So, back at the meeting, after death by a thousand PowerPoint slides, I miraculously revived myself and questioned the sales director. Why? Well, despite his incompetence, I still had a need. In the end though, sadly, I was not a buyer.
 
What could he have done differently? He could have asked me a few questions to ascertain what I was interested in. He could have holstered his weapon before drilling me with detail, dross and pap. Of the ten functions of the whiz bang service, there were only two or three that were of any use for what I needed.
 
We could have dispensed with all the irrelevant detail and gone straight to the finish line. We could have spent the bulk of our time talking about the aspects that, in my case, were most likely to lead to a sale.
 
Reading this little vignette, I hope you take immediate action and check whether your crew are any better at questioning than this guy. Don’t assume that they have a sales process in place. Are they spending the bulk of client interface time with their laser focused on where they have the greatest likelihood of success?
 
If they tend only to speak to the client rather than question them, there is a simple formula that will help your crew get to the heart of the matter, and uncover where they can be of most assistance to the client.
 
Start with either where the client is now, or where they want to be—it doesn’t really matter which one you ask first. This is because we are trying to understand how big the gap is between the two.
 
Unless the sense of immediacy about the need to close that gap is there, the outcome of the meeting will probably be no sale. Clients are never on the salesperson’s schedule, and will take no action unless they clearly understand there is a benefit to doing so.
 
Having understood the parameters of the current and ideal situation, next enquire about why they haven’t fixed the issue already. This is an excellent "barrier question". Depending on the answer, you might be the solution to fix what they cannot.
 
Finally, check on how this service would help them personally—what is the payoff?

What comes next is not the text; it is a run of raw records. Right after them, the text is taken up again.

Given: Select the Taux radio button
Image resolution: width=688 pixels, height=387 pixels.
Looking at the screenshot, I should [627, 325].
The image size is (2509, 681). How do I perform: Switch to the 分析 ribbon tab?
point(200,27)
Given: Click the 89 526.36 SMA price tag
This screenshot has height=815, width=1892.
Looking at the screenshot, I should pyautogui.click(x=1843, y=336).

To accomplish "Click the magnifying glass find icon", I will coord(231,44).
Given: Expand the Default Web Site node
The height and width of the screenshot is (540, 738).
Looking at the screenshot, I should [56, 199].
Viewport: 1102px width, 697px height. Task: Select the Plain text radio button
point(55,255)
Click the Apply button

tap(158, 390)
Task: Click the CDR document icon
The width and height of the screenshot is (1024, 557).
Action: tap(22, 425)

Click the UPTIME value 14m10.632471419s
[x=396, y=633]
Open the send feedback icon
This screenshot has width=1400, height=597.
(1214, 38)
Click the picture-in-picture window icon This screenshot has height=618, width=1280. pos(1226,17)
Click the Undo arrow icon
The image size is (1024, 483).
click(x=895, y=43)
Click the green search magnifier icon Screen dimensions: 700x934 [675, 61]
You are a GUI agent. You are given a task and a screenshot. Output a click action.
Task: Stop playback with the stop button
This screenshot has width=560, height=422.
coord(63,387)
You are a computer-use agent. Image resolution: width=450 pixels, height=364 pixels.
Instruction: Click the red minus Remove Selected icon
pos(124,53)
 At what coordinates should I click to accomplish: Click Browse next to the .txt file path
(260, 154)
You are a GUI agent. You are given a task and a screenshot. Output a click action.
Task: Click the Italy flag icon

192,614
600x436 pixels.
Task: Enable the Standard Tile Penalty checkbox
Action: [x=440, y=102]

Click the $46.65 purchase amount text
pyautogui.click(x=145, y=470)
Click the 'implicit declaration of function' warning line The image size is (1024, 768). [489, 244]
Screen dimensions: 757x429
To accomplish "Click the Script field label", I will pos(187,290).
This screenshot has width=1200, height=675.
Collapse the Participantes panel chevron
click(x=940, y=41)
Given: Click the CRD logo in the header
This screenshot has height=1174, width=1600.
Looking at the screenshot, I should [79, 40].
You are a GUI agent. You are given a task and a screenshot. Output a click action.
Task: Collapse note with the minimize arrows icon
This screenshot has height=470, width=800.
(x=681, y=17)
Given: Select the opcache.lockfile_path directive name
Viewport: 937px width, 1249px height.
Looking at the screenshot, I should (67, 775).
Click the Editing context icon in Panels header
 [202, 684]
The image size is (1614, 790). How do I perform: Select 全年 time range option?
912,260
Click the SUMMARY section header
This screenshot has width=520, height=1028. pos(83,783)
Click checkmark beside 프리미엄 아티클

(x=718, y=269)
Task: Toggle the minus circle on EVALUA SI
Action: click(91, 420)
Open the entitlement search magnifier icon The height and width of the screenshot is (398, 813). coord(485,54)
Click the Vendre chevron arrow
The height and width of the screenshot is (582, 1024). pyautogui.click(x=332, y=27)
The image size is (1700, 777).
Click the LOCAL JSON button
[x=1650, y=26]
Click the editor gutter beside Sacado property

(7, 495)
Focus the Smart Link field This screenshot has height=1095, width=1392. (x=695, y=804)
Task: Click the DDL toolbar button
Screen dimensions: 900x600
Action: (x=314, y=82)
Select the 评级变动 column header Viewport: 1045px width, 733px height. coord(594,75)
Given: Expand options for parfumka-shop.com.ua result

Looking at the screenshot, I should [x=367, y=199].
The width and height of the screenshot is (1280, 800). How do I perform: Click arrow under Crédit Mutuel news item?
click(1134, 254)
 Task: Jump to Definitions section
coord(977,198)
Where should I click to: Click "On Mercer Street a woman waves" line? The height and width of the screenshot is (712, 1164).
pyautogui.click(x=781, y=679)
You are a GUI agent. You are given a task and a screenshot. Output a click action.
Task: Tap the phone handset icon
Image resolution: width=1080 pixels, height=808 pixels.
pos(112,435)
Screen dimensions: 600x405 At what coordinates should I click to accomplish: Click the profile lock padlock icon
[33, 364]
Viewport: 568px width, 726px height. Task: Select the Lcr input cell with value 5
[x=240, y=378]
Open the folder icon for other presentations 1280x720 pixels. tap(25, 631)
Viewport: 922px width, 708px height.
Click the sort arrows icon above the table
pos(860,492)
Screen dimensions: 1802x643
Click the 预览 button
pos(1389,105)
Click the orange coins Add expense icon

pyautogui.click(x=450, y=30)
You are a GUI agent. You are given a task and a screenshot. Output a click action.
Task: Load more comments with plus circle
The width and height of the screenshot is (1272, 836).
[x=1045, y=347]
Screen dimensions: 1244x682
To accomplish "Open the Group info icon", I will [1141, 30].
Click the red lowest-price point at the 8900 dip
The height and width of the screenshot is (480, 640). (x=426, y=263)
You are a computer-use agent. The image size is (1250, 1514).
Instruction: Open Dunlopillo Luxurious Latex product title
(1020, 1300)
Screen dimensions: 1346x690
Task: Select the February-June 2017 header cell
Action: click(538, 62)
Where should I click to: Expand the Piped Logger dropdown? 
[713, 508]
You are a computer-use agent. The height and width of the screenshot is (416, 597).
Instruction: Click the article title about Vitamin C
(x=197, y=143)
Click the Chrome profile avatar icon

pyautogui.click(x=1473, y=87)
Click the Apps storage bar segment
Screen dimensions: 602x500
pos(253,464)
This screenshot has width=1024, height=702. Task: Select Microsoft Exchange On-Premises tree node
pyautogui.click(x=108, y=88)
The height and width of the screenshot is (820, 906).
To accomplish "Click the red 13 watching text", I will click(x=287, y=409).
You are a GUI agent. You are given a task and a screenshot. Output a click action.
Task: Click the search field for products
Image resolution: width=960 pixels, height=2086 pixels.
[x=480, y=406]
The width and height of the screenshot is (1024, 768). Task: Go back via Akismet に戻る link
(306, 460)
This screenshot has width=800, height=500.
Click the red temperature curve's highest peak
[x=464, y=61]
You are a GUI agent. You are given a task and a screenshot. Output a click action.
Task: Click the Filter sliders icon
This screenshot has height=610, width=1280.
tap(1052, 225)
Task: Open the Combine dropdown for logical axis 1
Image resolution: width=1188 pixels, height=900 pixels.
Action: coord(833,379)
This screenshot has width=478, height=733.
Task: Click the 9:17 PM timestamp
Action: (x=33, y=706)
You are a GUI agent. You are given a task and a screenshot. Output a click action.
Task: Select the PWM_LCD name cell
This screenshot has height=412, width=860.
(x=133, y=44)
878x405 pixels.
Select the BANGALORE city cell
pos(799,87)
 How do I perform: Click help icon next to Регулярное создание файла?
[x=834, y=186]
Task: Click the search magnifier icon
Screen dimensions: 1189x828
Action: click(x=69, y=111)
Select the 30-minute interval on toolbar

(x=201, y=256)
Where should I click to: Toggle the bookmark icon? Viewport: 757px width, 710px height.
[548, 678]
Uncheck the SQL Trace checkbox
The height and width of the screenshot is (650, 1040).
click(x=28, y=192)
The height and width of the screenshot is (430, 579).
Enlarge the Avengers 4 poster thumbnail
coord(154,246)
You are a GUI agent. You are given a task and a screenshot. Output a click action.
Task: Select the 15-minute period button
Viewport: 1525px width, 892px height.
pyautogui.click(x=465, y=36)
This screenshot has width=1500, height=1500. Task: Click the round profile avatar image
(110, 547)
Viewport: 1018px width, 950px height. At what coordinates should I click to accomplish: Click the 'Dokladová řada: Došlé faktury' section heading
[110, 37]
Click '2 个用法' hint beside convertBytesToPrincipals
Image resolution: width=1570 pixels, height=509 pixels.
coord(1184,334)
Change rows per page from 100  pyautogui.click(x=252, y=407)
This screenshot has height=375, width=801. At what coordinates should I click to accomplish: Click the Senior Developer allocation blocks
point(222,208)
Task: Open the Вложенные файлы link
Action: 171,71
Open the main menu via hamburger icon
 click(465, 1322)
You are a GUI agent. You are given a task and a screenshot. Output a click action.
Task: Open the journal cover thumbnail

They may need this fix to keep their job, hit their targets, get a bonus, get a promotion, feel job satisfaction or rally the troops—there is a myriad of potential motivators.
 
Why would a question on the payoff be important? When we come to explain the solution to the problem, being able to address their personal win helps to make the conversation more real and relevant.
 
If my sales slideshow maestro had applied some of these basics, he may have had a sale that day. If you want to see your firm’s revenues go up, get your staff to ask clients questions before they mention anything else. Do this one simple thing and watch the difference it will make.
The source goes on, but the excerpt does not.